## What to work on
Exact reproduction of all the data is needed.

## Source data
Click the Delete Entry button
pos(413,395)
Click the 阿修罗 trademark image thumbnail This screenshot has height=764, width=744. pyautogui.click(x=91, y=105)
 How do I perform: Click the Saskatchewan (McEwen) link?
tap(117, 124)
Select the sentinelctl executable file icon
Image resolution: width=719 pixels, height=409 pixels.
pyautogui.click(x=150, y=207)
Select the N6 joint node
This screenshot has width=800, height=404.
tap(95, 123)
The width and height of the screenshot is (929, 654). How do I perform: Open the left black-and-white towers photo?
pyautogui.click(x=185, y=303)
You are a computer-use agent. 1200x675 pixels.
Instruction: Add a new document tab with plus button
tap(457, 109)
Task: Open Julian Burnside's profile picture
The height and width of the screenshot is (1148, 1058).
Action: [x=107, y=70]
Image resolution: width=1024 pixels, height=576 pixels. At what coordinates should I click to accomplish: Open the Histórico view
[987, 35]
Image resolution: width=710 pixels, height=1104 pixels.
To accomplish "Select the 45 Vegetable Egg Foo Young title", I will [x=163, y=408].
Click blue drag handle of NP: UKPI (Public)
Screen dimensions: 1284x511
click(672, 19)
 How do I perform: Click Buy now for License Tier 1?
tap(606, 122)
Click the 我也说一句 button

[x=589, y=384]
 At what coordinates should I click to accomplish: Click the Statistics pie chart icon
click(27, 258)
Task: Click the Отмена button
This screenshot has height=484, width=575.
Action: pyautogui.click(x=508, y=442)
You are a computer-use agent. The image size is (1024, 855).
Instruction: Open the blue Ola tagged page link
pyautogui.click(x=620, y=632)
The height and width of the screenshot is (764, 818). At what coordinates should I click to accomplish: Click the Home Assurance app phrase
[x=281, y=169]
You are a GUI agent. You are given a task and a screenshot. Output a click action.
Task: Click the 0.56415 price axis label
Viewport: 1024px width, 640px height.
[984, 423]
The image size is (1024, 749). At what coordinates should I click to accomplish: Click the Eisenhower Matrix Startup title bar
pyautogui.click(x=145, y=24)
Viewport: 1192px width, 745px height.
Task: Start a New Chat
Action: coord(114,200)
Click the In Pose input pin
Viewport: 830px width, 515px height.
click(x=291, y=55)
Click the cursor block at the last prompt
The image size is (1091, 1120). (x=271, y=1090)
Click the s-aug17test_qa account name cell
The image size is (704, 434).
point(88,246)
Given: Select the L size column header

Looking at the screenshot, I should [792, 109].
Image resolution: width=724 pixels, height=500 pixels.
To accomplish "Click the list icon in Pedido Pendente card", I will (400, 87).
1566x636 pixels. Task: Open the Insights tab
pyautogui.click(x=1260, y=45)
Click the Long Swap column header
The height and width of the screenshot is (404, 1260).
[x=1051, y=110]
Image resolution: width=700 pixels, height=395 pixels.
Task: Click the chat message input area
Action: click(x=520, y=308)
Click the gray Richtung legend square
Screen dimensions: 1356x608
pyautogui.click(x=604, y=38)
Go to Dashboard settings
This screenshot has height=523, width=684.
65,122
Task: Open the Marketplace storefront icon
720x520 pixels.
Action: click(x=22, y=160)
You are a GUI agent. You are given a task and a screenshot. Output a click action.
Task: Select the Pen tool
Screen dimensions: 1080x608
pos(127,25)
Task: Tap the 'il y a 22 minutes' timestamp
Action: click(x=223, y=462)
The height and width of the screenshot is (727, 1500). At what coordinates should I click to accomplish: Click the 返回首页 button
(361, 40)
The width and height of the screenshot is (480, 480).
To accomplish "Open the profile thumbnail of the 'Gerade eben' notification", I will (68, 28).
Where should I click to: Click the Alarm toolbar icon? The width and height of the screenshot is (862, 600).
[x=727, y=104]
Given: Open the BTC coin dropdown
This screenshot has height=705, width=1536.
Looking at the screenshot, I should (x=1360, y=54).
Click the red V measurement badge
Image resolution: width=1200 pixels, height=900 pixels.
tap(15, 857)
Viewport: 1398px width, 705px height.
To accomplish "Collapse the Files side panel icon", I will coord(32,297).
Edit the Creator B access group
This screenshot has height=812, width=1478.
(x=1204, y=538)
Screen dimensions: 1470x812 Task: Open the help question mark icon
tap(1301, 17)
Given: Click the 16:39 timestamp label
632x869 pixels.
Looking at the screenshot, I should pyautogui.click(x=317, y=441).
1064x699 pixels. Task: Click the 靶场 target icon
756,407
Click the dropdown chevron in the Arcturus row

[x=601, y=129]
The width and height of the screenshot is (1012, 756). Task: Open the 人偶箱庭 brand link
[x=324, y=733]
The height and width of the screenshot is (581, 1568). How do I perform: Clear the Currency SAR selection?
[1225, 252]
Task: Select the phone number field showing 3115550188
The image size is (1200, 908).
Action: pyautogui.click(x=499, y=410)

## Task solution
Click the Delete Entry button
pos(413,395)
Click the 阿修罗 trademark image thumbnail This screenshot has height=764, width=744. pyautogui.click(x=91, y=105)
 How do I perform: Click the Saskatchewan (McEwen) link?
tap(117, 124)
Select the sentinelctl executable file icon
Image resolution: width=719 pixels, height=409 pixels.
pyautogui.click(x=150, y=207)
Select the N6 joint node
This screenshot has width=800, height=404.
tap(95, 123)
The width and height of the screenshot is (929, 654). How do I perform: Open the left black-and-white towers photo?
pyautogui.click(x=185, y=303)
You are a computer-use agent. 1200x675 pixels.
Instruction: Add a new document tab with plus button
tap(457, 109)
Task: Open Julian Burnside's profile picture
The height and width of the screenshot is (1148, 1058).
Action: [x=107, y=70]
Image resolution: width=1024 pixels, height=576 pixels. At what coordinates should I click to accomplish: Open the Histórico view
[987, 35]
Image resolution: width=710 pixels, height=1104 pixels.
To accomplish "Select the 45 Vegetable Egg Foo Young title", I will [x=163, y=408].
Click blue drag handle of NP: UKPI (Public)
Screen dimensions: 1284x511
click(672, 19)
 How do I perform: Click Buy now for License Tier 1?
tap(606, 122)
Click the 我也说一句 button

[x=589, y=384]
 At what coordinates should I click to accomplish: Click the Statistics pie chart icon
click(27, 258)
Task: Click the Отмена button
This screenshot has height=484, width=575.
Action: pyautogui.click(x=508, y=442)
You are a computer-use agent. The image size is (1024, 855).
Instruction: Open the blue Ola tagged page link
pyautogui.click(x=620, y=632)
The height and width of the screenshot is (764, 818). At what coordinates should I click to accomplish: Click the Home Assurance app phrase
[x=281, y=169]
You are a GUI agent. You are given a task and a screenshot. Output a click action.
Task: Click the 0.56415 price axis label
Viewport: 1024px width, 640px height.
[984, 423]
The image size is (1024, 749). At what coordinates should I click to accomplish: Click the Eisenhower Matrix Startup title bar
pyautogui.click(x=145, y=24)
Viewport: 1192px width, 745px height.
Task: Start a New Chat
Action: coord(114,200)
Click the In Pose input pin
Viewport: 830px width, 515px height.
click(x=291, y=55)
Click the cursor block at the last prompt
The image size is (1091, 1120). (x=271, y=1090)
Click the s-aug17test_qa account name cell
The image size is (704, 434).
point(88,246)
Given: Select the L size column header

Looking at the screenshot, I should [792, 109].
Image resolution: width=724 pixels, height=500 pixels.
To accomplish "Click the list icon in Pedido Pendente card", I will (400, 87).
1566x636 pixels. Task: Open the Insights tab
pyautogui.click(x=1260, y=45)
Click the Long Swap column header
The height and width of the screenshot is (404, 1260).
[x=1051, y=110]
Image resolution: width=700 pixels, height=395 pixels.
Task: Click the chat message input area
Action: click(x=520, y=308)
Click the gray Richtung legend square
Screen dimensions: 1356x608
pyautogui.click(x=604, y=38)
Go to Dashboard settings
This screenshot has height=523, width=684.
65,122
Task: Open the Marketplace storefront icon
720x520 pixels.
Action: click(x=22, y=160)
You are a GUI agent. You are given a task and a screenshot. Output a click action.
Task: Select the Pen tool
Screen dimensions: 1080x608
pos(127,25)
Task: Tap the 'il y a 22 minutes' timestamp
Action: click(x=223, y=462)
The height and width of the screenshot is (727, 1500). At what coordinates should I click to accomplish: Click the 返回首页 button
(361, 40)
The width and height of the screenshot is (480, 480).
To accomplish "Open the profile thumbnail of the 'Gerade eben' notification", I will (68, 28).
Where should I click to: Click the Alarm toolbar icon? The width and height of the screenshot is (862, 600).
[x=727, y=104]
Given: Open the BTC coin dropdown
This screenshot has height=705, width=1536.
Looking at the screenshot, I should (x=1360, y=54).
Click the red V measurement badge
Image resolution: width=1200 pixels, height=900 pixels.
tap(15, 857)
Viewport: 1398px width, 705px height.
To accomplish "Collapse the Files side panel icon", I will coord(32,297).
Edit the Creator B access group
This screenshot has height=812, width=1478.
(x=1204, y=538)
Screen dimensions: 1470x812 Task: Open the help question mark icon
tap(1301, 17)
Given: Click the 16:39 timestamp label
632x869 pixels.
Looking at the screenshot, I should pyautogui.click(x=317, y=441).
1064x699 pixels. Task: Click the 靶场 target icon
756,407
Click the dropdown chevron in the Arcturus row

[x=601, y=129]
The width and height of the screenshot is (1012, 756). Task: Open the 人偶箱庭 brand link
[x=324, y=733]
The height and width of the screenshot is (581, 1568). How do I perform: Clear the Currency SAR selection?
[1225, 252]
Task: Select the phone number field showing 3115550188
The image size is (1200, 908).
Action: pyautogui.click(x=499, y=410)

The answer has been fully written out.